The decrease was driven by the purchases index falling 3.3% from the previous week on a seasonally adjusted basis. Concurrently, the refi index increased 2.2% from the week prior.
Compared to a year ago, mortgage applications declined across the board. The overall market composite index dipped 31.9% on a seasonally adjusted basis. Refi apps fell 42.4% year over year, and purchase applications decreased 9.1% in the same period.
Joel Kan, the MBA’s associate vice president of economic and industry forecasting, said in a statement that the average purchase loan increased to $416,200. That marks the second-highest amount ever, indicating more activity in the higher end of the market.
He added, “Home-price appreciation growth remains faster than historical averages, and inventory, particularly for starter homes, continues to trail strong demand.”
Refinances gained share last week, representing 65.2% of total mortgage applications, up from 63.3% on the previous week. VA loans comprised 11.5%, an increase of nine basis points. Meanwhile, the share of FHA loans remained unchanged at 9.6% in the period. The share of USDA loans was 0.5%.
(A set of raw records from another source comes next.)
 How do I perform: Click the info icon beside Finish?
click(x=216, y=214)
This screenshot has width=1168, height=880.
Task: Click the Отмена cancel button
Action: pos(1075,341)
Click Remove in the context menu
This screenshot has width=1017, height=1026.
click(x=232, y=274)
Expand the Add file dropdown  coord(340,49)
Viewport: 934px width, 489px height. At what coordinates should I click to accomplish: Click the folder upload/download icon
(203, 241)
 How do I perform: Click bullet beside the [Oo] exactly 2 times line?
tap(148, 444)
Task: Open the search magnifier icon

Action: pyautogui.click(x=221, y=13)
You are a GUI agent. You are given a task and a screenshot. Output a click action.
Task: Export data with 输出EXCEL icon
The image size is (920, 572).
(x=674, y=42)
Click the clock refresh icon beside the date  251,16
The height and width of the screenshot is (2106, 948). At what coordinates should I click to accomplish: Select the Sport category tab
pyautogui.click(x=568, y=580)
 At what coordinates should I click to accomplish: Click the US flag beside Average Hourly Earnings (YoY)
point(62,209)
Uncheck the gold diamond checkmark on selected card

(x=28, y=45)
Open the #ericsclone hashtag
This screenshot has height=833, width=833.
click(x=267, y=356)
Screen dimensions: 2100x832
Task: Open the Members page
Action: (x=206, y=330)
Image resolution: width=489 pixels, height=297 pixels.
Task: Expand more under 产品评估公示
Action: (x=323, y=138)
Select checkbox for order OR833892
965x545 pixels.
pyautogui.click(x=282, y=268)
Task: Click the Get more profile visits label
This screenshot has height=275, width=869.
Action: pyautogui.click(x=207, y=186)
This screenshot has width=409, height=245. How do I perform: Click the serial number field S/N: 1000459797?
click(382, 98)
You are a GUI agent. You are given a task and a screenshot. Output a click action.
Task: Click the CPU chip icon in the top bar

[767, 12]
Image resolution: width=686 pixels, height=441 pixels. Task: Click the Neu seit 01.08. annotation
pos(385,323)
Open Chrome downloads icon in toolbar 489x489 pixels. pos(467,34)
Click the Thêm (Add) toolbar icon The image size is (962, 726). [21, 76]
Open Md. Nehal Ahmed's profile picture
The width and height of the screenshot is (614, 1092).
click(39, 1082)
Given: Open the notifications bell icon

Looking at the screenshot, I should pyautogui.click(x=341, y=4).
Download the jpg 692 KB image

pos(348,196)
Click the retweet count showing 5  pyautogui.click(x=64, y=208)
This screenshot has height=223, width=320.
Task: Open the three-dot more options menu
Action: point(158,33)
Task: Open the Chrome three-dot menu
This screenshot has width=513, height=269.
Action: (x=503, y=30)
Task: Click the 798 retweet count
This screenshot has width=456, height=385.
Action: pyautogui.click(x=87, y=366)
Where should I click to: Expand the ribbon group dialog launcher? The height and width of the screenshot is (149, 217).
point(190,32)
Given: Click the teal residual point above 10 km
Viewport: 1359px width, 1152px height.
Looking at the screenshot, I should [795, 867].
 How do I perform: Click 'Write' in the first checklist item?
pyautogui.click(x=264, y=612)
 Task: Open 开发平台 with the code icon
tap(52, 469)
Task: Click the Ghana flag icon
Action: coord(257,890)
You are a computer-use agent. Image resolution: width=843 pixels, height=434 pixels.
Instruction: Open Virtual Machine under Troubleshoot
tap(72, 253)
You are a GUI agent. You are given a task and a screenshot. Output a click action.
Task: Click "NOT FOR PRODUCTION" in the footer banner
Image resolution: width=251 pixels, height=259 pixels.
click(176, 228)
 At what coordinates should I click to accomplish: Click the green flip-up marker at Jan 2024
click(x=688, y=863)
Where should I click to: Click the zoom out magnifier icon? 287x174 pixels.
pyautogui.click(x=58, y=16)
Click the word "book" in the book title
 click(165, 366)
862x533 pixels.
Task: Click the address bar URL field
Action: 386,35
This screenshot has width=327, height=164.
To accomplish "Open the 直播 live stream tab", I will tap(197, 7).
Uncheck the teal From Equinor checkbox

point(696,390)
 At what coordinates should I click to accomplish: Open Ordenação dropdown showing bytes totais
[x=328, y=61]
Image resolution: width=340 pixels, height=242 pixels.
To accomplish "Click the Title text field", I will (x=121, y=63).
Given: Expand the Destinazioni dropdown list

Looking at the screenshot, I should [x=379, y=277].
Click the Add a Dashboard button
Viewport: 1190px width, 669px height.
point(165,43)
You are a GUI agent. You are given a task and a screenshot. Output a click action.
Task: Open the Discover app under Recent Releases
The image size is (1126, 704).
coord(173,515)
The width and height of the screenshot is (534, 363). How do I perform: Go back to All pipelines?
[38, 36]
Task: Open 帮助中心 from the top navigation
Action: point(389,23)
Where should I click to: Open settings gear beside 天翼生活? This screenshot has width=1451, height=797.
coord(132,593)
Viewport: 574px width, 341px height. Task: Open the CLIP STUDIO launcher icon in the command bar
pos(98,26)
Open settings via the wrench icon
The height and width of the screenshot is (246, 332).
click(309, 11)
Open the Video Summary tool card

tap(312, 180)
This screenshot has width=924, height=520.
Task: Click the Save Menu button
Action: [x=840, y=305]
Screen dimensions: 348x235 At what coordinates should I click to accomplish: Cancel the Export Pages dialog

Regarding the refi market, Kan said rates at the lowest level in four weeks helped spur an increase across all loan types. For example, FHA and VA refis jumped 4% and 12%, respectively.
The trade group estimates that the average contract 30-year fixed-rate mortgage for conforming loans ($548,250 or less) decreased from 3.30% to 3.27%. For jumbo mortgage loans (greater than $548,250), rates went to 3.31% from 3.32% the week prior.
Economists expect that rates will increase in 2022 but will still be close to record-low levels. MBA forecasts that 30-year mortgage-rates will reach 4% by the end of 2022.